The wall is demonstrating critical sharpness just behind and to the right of your subject. In fact, the wall is sharp through most of the frame, except the far left and right edges. I think that the AF caught on the wall, rather than your subject. This isn't front focus or back focus.
Most of the time, walls are 'flat' and don't trick the AF. However, the camera isn't doing face recognition or psychically predicting what you want to focus on. It's just saying, "FOCUSED!" on the first thing that it finds to be 'in-focus' across it's 5 or 11 AF points. In this case, it detected that the wall was in-focus and allowed the shutter to release. The highly reflective, shiny wall probably made this even more likely to happen in this case, since the brightest light hitting the AF sensor was coming from the wall, not your subject, making it the first thing to trigger the 'in-focus' designation from the sensor.
I personally can't shoot with 'auto-AF point'. I shoot my K-5 in SEL mode where you pick the AF point to use. It takes longer to aim the shot, but what you pick is always in focus.

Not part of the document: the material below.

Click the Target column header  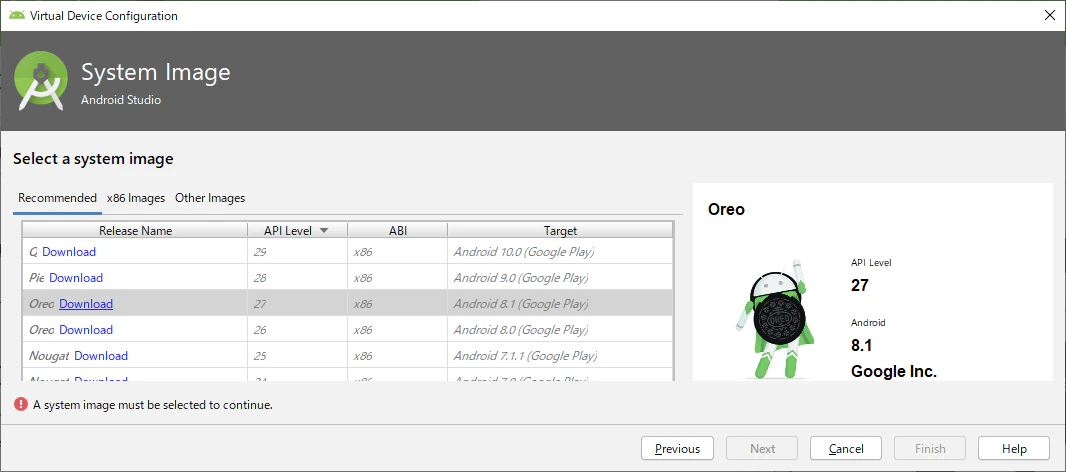pyautogui.click(x=560, y=230)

I think there have been many good suggestions above, without changing any settings on the camera, I'll recommend this:
Try centering your subject in the frame, then half-press the shutter button, and hold it. Then re-frame your shot as you like. Press completely to take your shot.
I personally don't like to focus and re-compose, but without being able to choose your AF point, that's the best you can do to avoid what happened in your example, other than increasing your DOF by using a smaller aperture as recommended by others.